An exact restatement of the records below is expected.

RECORDED INFORMATION:
_ _ _ _

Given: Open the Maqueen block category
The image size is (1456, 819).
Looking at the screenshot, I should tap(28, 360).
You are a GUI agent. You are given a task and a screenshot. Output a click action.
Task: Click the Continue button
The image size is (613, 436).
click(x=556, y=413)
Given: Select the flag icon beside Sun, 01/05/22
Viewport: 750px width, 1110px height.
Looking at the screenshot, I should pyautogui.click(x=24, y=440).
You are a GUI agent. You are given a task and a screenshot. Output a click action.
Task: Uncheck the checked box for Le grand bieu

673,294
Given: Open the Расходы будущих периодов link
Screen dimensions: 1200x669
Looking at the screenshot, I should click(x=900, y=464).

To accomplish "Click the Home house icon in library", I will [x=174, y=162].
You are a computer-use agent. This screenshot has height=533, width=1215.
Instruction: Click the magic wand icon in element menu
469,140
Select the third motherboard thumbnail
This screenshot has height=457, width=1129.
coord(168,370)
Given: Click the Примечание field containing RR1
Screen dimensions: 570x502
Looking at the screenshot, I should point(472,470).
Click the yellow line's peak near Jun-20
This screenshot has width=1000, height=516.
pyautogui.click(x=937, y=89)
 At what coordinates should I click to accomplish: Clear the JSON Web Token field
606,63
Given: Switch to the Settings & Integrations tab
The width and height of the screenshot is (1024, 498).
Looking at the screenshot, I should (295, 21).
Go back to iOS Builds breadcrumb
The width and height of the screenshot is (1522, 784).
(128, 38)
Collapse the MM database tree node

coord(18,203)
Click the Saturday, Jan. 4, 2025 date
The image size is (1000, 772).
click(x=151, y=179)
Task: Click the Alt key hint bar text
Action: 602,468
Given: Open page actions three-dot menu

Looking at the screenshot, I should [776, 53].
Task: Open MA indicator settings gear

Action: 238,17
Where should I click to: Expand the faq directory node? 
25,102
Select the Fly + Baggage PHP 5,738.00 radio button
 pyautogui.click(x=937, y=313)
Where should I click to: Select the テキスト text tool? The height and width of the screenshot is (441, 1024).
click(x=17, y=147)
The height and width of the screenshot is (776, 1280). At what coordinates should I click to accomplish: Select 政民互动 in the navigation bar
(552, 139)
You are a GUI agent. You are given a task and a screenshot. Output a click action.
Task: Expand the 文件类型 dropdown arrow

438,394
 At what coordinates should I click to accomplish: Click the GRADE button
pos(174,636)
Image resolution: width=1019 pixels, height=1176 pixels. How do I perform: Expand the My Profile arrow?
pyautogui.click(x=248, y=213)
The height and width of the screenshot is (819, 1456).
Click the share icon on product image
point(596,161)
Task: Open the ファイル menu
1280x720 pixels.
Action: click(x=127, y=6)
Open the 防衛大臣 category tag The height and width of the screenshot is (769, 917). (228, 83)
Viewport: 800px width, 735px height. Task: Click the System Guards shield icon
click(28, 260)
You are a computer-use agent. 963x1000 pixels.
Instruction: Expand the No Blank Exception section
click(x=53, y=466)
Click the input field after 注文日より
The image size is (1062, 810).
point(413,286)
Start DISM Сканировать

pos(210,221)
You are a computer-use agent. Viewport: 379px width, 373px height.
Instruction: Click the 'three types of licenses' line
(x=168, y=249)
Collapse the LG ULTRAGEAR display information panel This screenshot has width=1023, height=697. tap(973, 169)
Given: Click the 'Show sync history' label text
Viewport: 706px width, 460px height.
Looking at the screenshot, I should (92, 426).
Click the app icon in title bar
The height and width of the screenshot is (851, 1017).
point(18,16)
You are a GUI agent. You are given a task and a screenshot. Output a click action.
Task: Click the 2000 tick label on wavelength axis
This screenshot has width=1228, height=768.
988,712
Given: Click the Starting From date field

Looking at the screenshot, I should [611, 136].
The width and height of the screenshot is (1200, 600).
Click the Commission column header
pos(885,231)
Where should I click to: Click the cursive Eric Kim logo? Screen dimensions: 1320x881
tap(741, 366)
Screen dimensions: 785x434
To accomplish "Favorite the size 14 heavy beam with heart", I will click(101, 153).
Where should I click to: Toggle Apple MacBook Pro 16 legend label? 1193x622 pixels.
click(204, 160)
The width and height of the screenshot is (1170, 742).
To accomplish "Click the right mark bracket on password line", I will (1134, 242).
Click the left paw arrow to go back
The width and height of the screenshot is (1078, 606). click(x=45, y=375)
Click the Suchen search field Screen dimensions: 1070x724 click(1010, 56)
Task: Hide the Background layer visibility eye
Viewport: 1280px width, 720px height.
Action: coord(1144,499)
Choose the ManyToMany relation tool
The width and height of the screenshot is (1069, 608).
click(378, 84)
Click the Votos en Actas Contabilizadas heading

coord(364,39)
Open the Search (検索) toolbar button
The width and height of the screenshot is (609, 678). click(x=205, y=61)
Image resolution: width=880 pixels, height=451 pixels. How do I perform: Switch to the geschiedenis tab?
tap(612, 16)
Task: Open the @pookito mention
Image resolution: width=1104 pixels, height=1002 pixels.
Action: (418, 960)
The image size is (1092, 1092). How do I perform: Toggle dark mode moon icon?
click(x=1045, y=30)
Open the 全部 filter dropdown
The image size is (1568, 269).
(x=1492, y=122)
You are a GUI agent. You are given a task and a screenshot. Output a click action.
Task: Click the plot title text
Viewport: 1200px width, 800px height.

_ _ _ _

EXERCISE RESULT:
Given: Open the Maqueen block category
The image size is (1456, 819).
Looking at the screenshot, I should tap(28, 360).
You are a GUI agent. You are given a task and a screenshot. Output a click action.
Task: Click the Continue button
The image size is (613, 436).
click(x=556, y=413)
Given: Select the flag icon beside Sun, 01/05/22
Viewport: 750px width, 1110px height.
Looking at the screenshot, I should pyautogui.click(x=24, y=440).
You are a GUI agent. You are given a task and a screenshot. Output a click action.
Task: Uncheck the checked box for Le grand bieu

673,294
Given: Open the Расходы будущих периодов link
Screen dimensions: 1200x669
Looking at the screenshot, I should click(x=900, y=464).

To accomplish "Click the Home house icon in library", I will [x=174, y=162].
You are a computer-use agent. This screenshot has height=533, width=1215.
Instruction: Click the magic wand icon in element menu
469,140
Select the third motherboard thumbnail
This screenshot has height=457, width=1129.
coord(168,370)
Given: Click the Примечание field containing RR1
Screen dimensions: 570x502
Looking at the screenshot, I should point(472,470).
Click the yellow line's peak near Jun-20
This screenshot has width=1000, height=516.
pyautogui.click(x=937, y=89)
 At what coordinates should I click to accomplish: Clear the JSON Web Token field
606,63
Given: Switch to the Settings & Integrations tab
The width and height of the screenshot is (1024, 498).
Looking at the screenshot, I should (295, 21).
Go back to iOS Builds breadcrumb
The width and height of the screenshot is (1522, 784).
(128, 38)
Collapse the MM database tree node

coord(18,203)
Click the Saturday, Jan. 4, 2025 date
The image size is (1000, 772).
click(x=151, y=179)
Task: Click the Alt key hint bar text
Action: 602,468
Given: Open page actions three-dot menu

Looking at the screenshot, I should [776, 53].
Task: Open MA indicator settings gear

Action: 238,17
Where should I click to: Expand the faq directory node? 
25,102
Select the Fly + Baggage PHP 5,738.00 radio button
 pyautogui.click(x=937, y=313)
Where should I click to: Select the テキスト text tool? The height and width of the screenshot is (441, 1024).
click(x=17, y=147)
The height and width of the screenshot is (776, 1280). At what coordinates should I click to accomplish: Select 政民互动 in the navigation bar
(552, 139)
You are a GUI agent. You are given a task and a screenshot. Output a click action.
Task: Expand the 文件类型 dropdown arrow

438,394
 At what coordinates should I click to accomplish: Click the GRADE button
pos(174,636)
Image resolution: width=1019 pixels, height=1176 pixels. How do I perform: Expand the My Profile arrow?
pyautogui.click(x=248, y=213)
The height and width of the screenshot is (819, 1456).
Click the share icon on product image
point(596,161)
Task: Open the ファイル menu
1280x720 pixels.
Action: click(x=127, y=6)
Open the 防衛大臣 category tag The height and width of the screenshot is (769, 917). (228, 83)
Viewport: 800px width, 735px height. Task: Click the System Guards shield icon
click(28, 260)
You are a computer-use agent. 963x1000 pixels.
Instruction: Expand the No Blank Exception section
click(x=53, y=466)
Click the input field after 注文日より
The image size is (1062, 810).
point(413,286)
Start DISM Сканировать

pos(210,221)
You are a computer-use agent. Viewport: 379px width, 373px height.
Instruction: Click the 'three types of licenses' line
(x=168, y=249)
Collapse the LG ULTRAGEAR display information panel This screenshot has width=1023, height=697. tap(973, 169)
Given: Click the 'Show sync history' label text
Viewport: 706px width, 460px height.
Looking at the screenshot, I should (92, 426).
Click the app icon in title bar
The height and width of the screenshot is (851, 1017).
point(18,16)
You are a GUI agent. You are given a task and a screenshot. Output a click action.
Task: Click the 2000 tick label on wavelength axis
This screenshot has width=1228, height=768.
988,712
Given: Click the Starting From date field

Looking at the screenshot, I should [611, 136].
The width and height of the screenshot is (1200, 600).
Click the Commission column header
pos(885,231)
Where should I click to: Click the cursive Eric Kim logo? Screen dimensions: 1320x881
tap(741, 366)
Screen dimensions: 785x434
To accomplish "Favorite the size 14 heavy beam with heart", I will click(101, 153).
Where should I click to: Toggle Apple MacBook Pro 16 legend label? 1193x622 pixels.
click(204, 160)
The width and height of the screenshot is (1170, 742).
To accomplish "Click the right mark bracket on password line", I will (1134, 242).
Click the left paw arrow to go back
The width and height of the screenshot is (1078, 606). click(x=45, y=375)
Click the Suchen search field Screen dimensions: 1070x724 click(1010, 56)
Task: Hide the Background layer visibility eye
Viewport: 1280px width, 720px height.
Action: coord(1144,499)
Choose the ManyToMany relation tool
The width and height of the screenshot is (1069, 608).
click(378, 84)
Click the Votos en Actas Contabilizadas heading

coord(364,39)
Open the Search (検索) toolbar button
The width and height of the screenshot is (609, 678). click(x=205, y=61)
Image resolution: width=880 pixels, height=451 pixels. How do I perform: Switch to the geschiedenis tab?
tap(612, 16)
Task: Open the @pookito mention
Image resolution: width=1104 pixels, height=1002 pixels.
Action: (418, 960)
The image size is (1092, 1092). How do I perform: Toggle dark mode moon icon?
click(x=1045, y=30)
Open the 全部 filter dropdown
The image size is (1568, 269).
(x=1492, y=122)
You are a GUI agent. You are given a task and a screenshot. Output a click action.
Task: Click the plot title text
Viewport: 1200px width, 800px height.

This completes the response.